A commentary by the CEOs of Our Place Society and the ­Victoria Conservatory of Music.

It’s time for a call to action.

Barely a day goes by when we aren’t asked about Pandora Avenue, what’s happening there, why it’s happening, and what can be done about it.

Some ask from a place of frustration, others from anger, fear or distress at seeing their fellow human beings in crisis — even dying on our streets.

It doesn’t matter what the motivation is — what everyone wants, without exception, is something done. As representatives of a community of social service providers, teachers and artists, we share that sentiment.

Each day at work, we witness people’s lives falling apart, disintegrating before our eyes, and their desperate needs unattended.

Our Place is often blamed as being the cause of what is happening on our streets, and the Conservatory of Music — western Canada’s largest music school — seen as a bystander. But it is equally frustrating and heartbreaking for our organizations to witness, each day, a situation we are powerless to remedy.

We simply do not have the resources or capacity to meet the unmet housing and health needs that have driven people onto our streets.

But based on our collective and long experience, Our Place and the Conservatory believe the situation on Pandora Avenue and other streets in Victoria has a solution. It is not hopeless.

We propose a four-point plan, to be executed in the following order:

1. Conduct an intensive outreach program with those on the street to build a relationship and understand how they ended up there, and what it would take to get them off the street, especially understanding their health, housing and sheltering needs.

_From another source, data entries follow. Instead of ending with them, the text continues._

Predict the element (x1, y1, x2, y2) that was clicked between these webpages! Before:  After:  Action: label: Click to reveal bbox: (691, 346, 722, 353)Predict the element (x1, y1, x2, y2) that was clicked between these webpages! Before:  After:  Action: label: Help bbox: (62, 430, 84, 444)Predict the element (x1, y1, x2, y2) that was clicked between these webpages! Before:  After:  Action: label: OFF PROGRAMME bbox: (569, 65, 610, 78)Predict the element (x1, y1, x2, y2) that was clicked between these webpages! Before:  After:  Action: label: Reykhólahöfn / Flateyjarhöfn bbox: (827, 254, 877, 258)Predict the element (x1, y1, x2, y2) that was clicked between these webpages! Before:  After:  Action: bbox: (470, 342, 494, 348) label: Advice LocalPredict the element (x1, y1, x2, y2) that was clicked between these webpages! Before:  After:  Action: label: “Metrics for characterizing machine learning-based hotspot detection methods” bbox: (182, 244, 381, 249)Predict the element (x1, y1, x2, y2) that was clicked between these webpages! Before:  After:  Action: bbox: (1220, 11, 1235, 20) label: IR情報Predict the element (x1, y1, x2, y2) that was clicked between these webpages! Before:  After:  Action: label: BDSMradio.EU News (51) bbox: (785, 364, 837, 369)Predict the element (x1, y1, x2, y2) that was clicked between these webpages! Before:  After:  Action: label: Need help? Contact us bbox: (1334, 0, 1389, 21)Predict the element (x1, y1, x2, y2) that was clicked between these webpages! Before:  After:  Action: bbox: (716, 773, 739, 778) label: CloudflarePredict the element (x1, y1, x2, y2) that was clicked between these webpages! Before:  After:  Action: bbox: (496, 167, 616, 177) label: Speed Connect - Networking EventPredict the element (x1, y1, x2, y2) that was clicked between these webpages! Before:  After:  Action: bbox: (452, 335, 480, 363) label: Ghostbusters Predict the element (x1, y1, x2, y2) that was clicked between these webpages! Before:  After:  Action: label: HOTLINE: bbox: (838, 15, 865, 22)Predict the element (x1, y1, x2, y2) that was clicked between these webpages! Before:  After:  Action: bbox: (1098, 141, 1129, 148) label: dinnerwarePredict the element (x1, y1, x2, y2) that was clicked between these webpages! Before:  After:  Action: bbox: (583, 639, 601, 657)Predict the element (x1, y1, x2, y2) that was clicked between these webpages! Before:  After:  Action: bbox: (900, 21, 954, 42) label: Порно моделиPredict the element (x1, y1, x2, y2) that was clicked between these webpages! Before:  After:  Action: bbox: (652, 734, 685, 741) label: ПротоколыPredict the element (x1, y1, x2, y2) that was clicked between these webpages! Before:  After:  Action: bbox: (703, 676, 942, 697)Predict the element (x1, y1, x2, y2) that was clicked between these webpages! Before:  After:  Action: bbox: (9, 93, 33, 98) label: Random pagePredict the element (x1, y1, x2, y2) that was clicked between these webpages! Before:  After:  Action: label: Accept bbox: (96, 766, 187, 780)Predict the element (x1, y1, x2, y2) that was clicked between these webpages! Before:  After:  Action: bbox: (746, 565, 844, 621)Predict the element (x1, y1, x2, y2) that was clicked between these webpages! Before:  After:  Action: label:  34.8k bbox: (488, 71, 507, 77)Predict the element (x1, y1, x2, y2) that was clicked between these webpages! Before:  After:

2. Provide and place people in a range of housing and sheltering options, including emergency low-barrier shelters, long-term shelters, complex-care housing, transitional housing, and permanent supportive and independent housing. Remove the street and parks as being the normalized, sanctioned, and viable housing option it has become.

3. Support people to access a range of physical, mental illness, and addictions services and interventions, including trauma-informed counselling, institutional mental-health care, complex care, primary care, transitional treatment, detox, treatment, and recovery; and move beyond harm reduction as being the sole response to people’s addiction and health needs. In extreme situations, this care needs to be involuntary.

4. Support the police and judicial system to incarcerate the small number of “bad operators” on the street — those who are dangerous, and extremely physically and sexually violent, and those who traffic unhoused people, mainly women — and repeat offenders. This is not criminalizing homelessness or poverty but recognizing that unhoused people are disproportionately the victims of crime and deserve the same protection as housed citizens.

As the two organizations most adversely affected by what is happening on Pandora, we call on a leader from government — which has the power, resources, and capacity to drive the needed change — to come forward, bring the key players together, provide us with the necessary resources and support, and give us a deadline to make this plan happen.

A leader who, while supporting us, won’t accept endless reasons not to act, but help us cut through the barriers to action and get it done.

This is not an exercise in finger-pointing or blame, but an attempt at a possible solution and a call to action.

This situation is manageable. Where there is a will, there really is a way. Three years ago, we decamped roughly 500 out of our parks — which some said was not possible — by taking this approach.

Guided by our shared compassion, we can do it again. We must do it, for every citizen’s sake.